### WORK TASK
Locate every line below that contains the word "Flux" and copy it.

+++ LISTED RECORDS +++

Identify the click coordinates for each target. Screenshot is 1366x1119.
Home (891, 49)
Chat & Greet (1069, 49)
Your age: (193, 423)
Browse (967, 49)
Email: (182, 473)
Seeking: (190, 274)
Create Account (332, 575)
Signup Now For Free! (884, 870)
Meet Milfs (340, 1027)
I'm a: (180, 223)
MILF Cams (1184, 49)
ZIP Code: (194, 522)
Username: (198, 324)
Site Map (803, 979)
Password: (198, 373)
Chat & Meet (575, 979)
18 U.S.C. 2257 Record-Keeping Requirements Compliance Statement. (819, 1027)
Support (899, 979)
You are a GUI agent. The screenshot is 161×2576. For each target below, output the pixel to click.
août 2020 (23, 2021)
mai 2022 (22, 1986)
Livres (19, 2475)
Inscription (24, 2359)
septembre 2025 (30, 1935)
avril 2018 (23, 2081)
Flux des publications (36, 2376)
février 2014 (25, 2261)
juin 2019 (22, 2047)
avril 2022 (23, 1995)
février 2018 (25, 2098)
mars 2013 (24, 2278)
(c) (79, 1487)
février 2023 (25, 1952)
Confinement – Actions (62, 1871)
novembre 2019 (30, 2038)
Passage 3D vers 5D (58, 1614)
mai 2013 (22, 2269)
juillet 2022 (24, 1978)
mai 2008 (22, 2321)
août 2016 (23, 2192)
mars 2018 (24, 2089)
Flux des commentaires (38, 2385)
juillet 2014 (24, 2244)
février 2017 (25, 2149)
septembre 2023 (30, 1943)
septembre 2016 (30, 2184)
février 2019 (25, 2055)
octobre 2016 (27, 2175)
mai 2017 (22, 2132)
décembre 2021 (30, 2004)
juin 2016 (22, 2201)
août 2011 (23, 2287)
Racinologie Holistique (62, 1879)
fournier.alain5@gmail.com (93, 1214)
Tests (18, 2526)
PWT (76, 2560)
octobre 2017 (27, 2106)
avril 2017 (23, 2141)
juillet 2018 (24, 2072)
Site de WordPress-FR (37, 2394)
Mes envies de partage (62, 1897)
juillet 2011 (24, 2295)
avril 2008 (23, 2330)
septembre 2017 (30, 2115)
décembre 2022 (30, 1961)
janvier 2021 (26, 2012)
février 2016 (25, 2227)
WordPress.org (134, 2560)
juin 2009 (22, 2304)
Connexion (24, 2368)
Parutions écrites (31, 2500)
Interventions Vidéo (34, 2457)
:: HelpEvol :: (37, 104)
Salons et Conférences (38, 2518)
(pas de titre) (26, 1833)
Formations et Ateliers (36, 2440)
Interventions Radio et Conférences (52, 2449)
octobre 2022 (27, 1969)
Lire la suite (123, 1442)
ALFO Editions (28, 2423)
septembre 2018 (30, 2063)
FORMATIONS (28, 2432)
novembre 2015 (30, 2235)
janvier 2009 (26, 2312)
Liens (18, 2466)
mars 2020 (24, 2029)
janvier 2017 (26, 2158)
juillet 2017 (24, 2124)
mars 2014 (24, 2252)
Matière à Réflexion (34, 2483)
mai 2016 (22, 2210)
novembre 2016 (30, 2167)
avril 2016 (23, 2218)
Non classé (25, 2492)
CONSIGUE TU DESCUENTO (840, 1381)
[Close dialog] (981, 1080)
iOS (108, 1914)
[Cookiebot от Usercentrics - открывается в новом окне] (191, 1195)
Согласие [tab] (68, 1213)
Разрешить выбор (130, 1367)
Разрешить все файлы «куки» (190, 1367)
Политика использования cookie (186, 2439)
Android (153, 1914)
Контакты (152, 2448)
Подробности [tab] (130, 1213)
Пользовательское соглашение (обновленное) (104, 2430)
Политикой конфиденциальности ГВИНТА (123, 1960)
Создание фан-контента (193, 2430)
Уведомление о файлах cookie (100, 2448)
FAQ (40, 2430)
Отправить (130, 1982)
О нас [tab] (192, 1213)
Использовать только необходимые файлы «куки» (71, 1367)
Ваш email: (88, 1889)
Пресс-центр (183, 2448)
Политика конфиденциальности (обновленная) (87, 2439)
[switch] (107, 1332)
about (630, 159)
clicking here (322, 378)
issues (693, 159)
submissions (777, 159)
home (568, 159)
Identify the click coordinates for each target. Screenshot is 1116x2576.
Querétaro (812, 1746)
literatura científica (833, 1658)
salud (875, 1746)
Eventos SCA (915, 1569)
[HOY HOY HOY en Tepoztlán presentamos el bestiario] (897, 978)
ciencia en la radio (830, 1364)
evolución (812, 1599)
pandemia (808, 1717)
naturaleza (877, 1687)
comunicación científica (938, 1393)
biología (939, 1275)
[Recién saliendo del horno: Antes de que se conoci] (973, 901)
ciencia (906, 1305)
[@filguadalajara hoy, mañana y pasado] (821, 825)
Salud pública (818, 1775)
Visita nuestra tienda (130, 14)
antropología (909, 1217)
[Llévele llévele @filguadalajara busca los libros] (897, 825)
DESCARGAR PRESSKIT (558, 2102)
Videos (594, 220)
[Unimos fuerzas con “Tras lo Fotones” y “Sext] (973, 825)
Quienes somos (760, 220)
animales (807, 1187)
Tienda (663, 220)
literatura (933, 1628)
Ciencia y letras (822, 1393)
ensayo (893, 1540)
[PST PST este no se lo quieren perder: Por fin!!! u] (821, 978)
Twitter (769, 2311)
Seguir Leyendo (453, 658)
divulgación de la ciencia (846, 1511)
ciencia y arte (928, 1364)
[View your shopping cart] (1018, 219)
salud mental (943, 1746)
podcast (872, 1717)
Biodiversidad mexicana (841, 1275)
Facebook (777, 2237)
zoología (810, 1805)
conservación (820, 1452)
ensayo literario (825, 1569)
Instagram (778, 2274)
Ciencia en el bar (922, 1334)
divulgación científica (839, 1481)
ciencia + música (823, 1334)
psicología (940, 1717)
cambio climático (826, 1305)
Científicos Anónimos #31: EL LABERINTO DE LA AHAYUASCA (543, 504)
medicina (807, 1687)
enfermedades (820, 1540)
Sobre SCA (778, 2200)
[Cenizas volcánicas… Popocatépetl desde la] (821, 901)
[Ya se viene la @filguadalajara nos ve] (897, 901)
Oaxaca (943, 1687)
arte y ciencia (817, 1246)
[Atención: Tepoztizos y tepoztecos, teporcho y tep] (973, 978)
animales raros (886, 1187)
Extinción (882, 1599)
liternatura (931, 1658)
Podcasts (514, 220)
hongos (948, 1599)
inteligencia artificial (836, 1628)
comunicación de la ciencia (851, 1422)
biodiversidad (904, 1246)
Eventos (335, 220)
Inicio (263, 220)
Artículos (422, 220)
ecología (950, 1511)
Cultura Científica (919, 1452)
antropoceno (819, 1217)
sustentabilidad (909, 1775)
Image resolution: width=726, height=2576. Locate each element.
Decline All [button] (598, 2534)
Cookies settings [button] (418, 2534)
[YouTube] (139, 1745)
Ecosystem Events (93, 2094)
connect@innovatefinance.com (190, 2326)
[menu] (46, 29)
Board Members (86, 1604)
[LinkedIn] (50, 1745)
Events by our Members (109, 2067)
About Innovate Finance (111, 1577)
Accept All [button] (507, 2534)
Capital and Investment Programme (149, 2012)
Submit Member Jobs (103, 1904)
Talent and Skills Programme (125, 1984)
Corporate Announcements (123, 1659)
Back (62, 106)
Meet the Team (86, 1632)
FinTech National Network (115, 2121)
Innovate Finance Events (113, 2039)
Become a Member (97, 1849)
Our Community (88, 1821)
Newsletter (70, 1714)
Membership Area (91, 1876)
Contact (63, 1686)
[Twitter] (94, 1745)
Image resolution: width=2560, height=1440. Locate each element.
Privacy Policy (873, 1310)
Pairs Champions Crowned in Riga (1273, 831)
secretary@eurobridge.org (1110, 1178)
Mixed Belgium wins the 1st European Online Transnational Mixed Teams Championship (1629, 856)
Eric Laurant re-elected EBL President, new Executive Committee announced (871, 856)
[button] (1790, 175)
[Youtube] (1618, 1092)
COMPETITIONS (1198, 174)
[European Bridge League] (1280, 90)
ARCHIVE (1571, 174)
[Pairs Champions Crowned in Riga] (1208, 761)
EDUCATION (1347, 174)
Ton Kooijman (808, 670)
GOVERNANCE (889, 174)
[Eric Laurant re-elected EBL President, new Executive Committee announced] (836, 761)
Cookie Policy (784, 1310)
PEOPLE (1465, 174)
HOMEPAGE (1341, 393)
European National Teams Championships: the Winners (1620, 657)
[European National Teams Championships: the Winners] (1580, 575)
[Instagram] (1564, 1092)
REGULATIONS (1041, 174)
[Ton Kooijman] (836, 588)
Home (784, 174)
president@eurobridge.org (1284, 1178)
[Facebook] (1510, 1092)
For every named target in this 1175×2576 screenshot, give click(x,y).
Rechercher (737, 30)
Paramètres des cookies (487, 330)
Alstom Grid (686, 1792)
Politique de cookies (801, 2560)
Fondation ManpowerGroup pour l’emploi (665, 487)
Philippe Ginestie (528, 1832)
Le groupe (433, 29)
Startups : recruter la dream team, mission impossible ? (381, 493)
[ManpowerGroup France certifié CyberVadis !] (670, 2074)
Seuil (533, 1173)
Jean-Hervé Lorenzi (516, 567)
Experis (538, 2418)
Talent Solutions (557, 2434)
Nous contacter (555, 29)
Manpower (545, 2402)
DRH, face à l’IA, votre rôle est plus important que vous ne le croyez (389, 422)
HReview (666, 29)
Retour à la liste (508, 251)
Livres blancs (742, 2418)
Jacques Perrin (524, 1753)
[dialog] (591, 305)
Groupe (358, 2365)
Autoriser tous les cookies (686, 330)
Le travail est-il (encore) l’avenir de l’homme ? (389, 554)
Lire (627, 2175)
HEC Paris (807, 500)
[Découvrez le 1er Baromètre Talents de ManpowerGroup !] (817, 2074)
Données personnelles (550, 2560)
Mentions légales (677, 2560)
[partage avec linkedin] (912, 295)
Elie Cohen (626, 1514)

+++

### ANSWER
Flux des publications (36, 2376)
Flux des commentaires (38, 2385)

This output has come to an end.